The US has been investigating the world’s largest smartphone maker since 2016, which it believes used a subsidiary to bring US manufacturing equipment and millions of dollars in transactions to Iran.
Ms Meng’s arrest has now sparked an escalating diplomatic incident between China, Canada and the US.
Life revealed in court
In documents filed in the Supreme Court of British Columbia, where Ms Meng’s case is being heard, details have emerged revealing the CFO’s personal life.
She is a thyroid cancer survivor who suffers from hypertension and a sleep disorder, her lawyers said, in need of daily doses of medication.

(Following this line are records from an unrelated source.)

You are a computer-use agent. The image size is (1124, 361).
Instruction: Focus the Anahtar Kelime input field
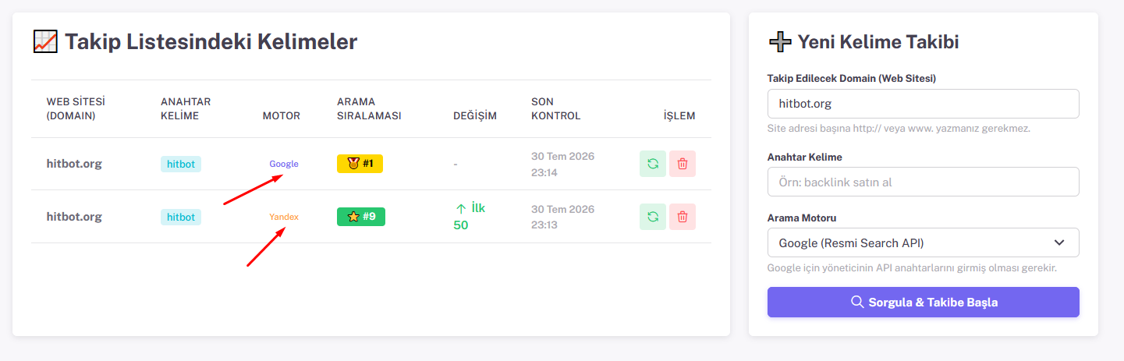click(924, 182)
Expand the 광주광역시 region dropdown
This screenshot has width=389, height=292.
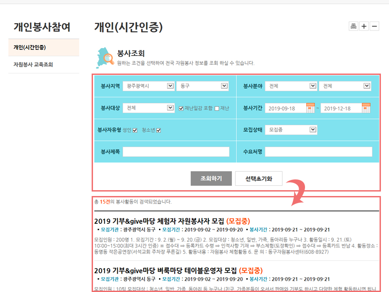point(149,86)
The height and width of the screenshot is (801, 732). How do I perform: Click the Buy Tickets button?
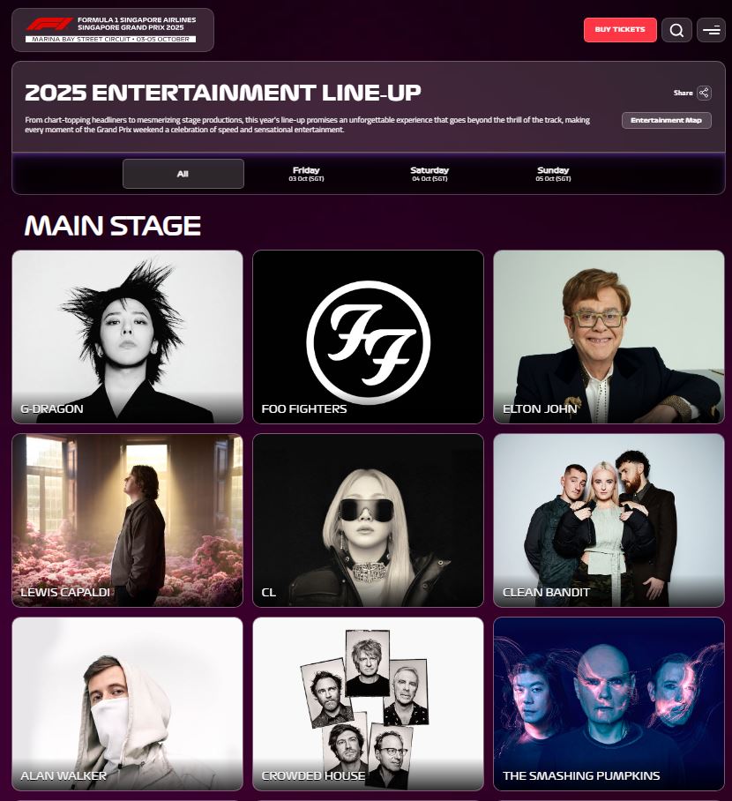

“I continue to feel unwell and I am worried about my health deteriorating while I am incarcerated,” she said in the filing. “I currently have difficulty eating solid foods and have had to modify my diet to address those issues.”
Her lawyers are seeking bail for the mother of four, who, they say, is not a flight risk because of her “strong roots” in Vancouver.

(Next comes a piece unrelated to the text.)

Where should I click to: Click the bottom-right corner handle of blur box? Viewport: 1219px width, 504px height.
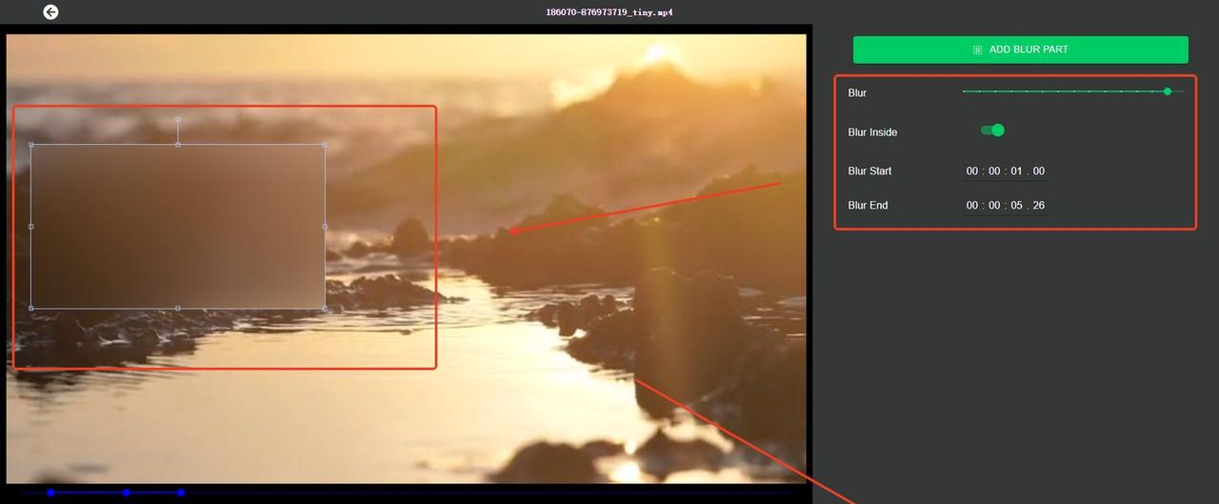[325, 308]

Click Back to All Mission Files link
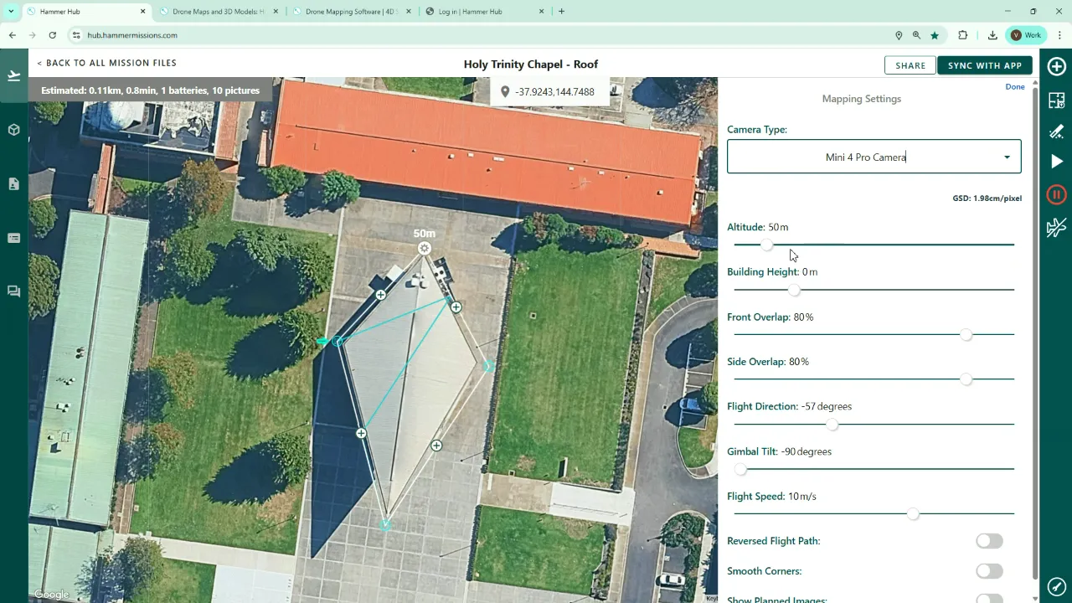[x=106, y=63]
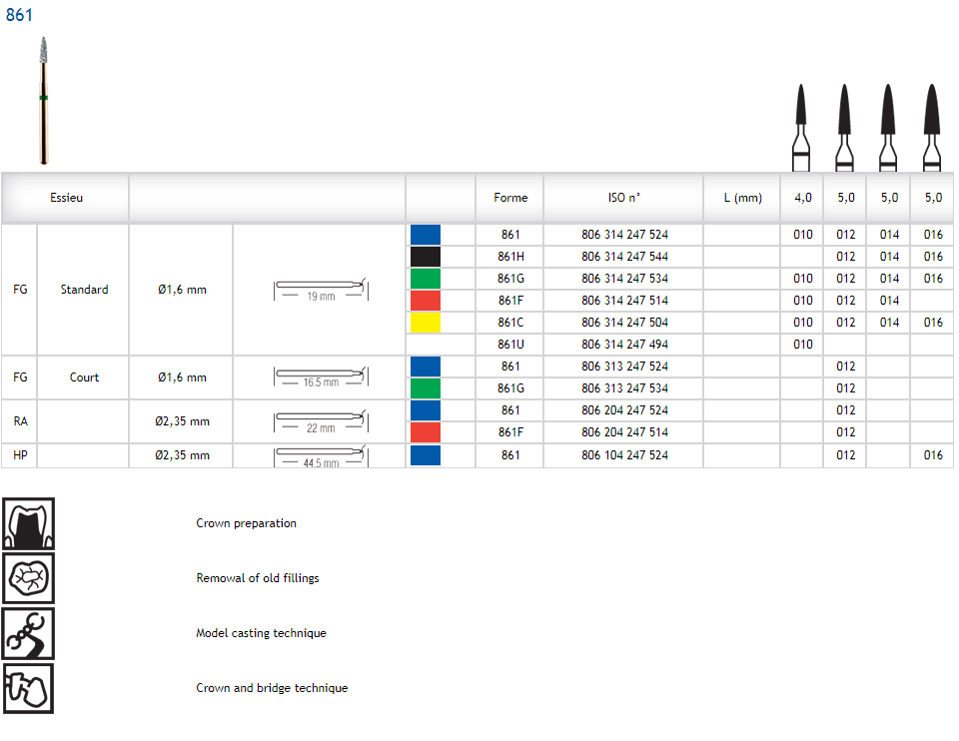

She told the court she was a Canadian resident until 2009, after which she returned to China.
Image captionMs Meng and her husband have put up two homes in Vancouver as collateral for bail
However, she bought a six-bedroom house with her second husband in the city and would return regularly to visit him and her children, some of whom attended Canadian schools until 2012.

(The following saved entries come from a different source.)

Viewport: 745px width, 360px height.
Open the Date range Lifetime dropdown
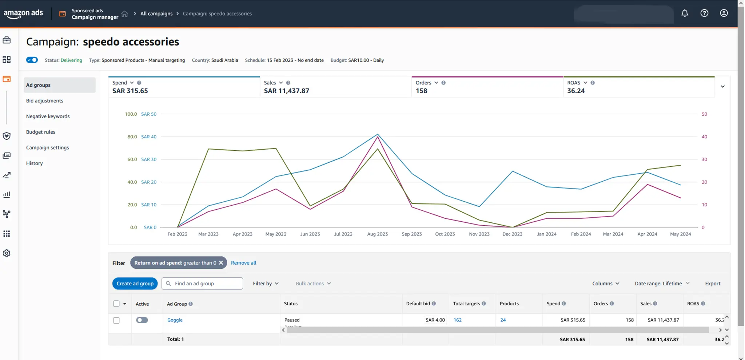(x=662, y=284)
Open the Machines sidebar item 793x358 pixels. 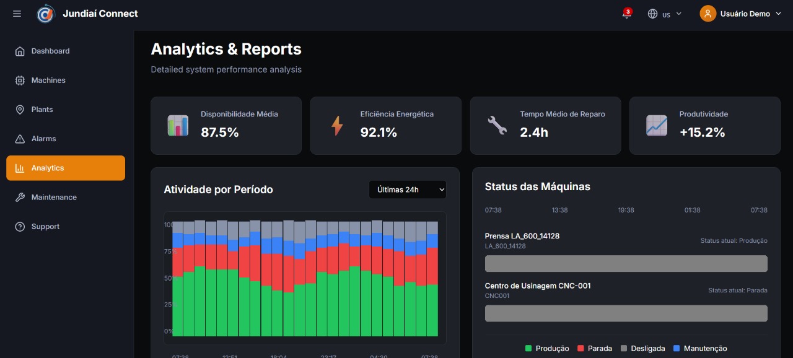coord(48,81)
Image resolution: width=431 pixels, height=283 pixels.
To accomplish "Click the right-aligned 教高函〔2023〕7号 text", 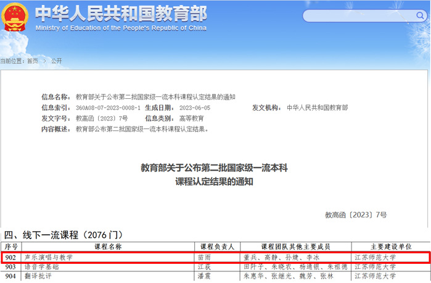I will pyautogui.click(x=356, y=214).
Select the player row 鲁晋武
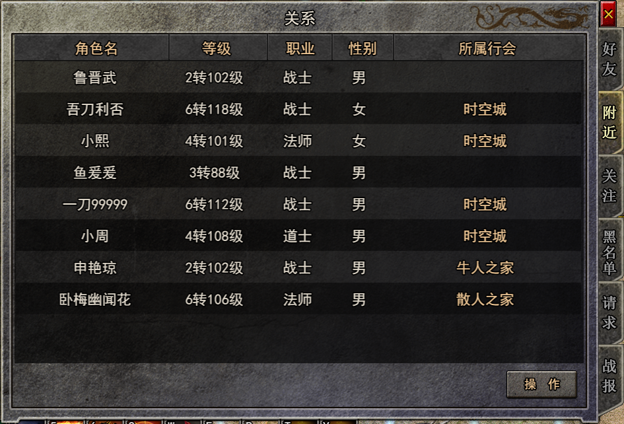 click(x=298, y=77)
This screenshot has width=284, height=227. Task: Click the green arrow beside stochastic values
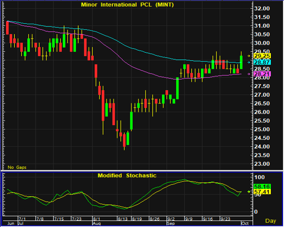[x=249, y=192]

That home is now reported to be worth C$5.6m (£3.3m, $4.2m), according to property records and an affidavit Ms Meng read out in court.
In 2016, the couple bought a second property, a mansion worth C$16.3m – both homes have been put up as collateral for bail.
Why Vancouver?
The court papers give a fascinating insight into the life of a senior Chinese executive, says BBC World Service Asia-Pacific editor Michael Bristow.
“Vancouver has for some years been a destination of choice for wealthy Chinese people; as a place to live, educate their children, or as an insurance policy against the uncertainties of life back in China.
“People will be intrigued to find out Ms Meng has not one but two homes in Vancouver, and wonder at how she was able to hold seven passports at the same time.”
How does she have seven passports?
This remains somewhat of a mystery.
According to media reports, the tech boss has at least four Chinese passports and three Hong Kong passports.
“In the past 11 years, Meng has been issued no fewer than seven different passports from both China and Hong Kong,” a letter from the US Department of Justice to Canada read, claiming she was a flight risk. It also listed the numbers of the seven passports.
Chinese rules dictate that if citizens want to get a passport from another country or region, they must give up their Chinese one.
Hong Kong immigration officials would not comment on Ms Meng’s case but stated no passport holder would be “in possession of more than one” at a time.
According to arrival and departure records of US Customs and Border Protection, Ms Meng used three different HK passports to enter the US on 33 occasions between 2014 and 2017.
Her second son is said to be studying at a school in Massachusetts but Ms Meng has not been back to the US since March 2017.
Canadian police told the court Huawei executives appeared to have “altered their travel plans” to avoid the US, since becoming aware of a criminal investigation into the company in April 2017.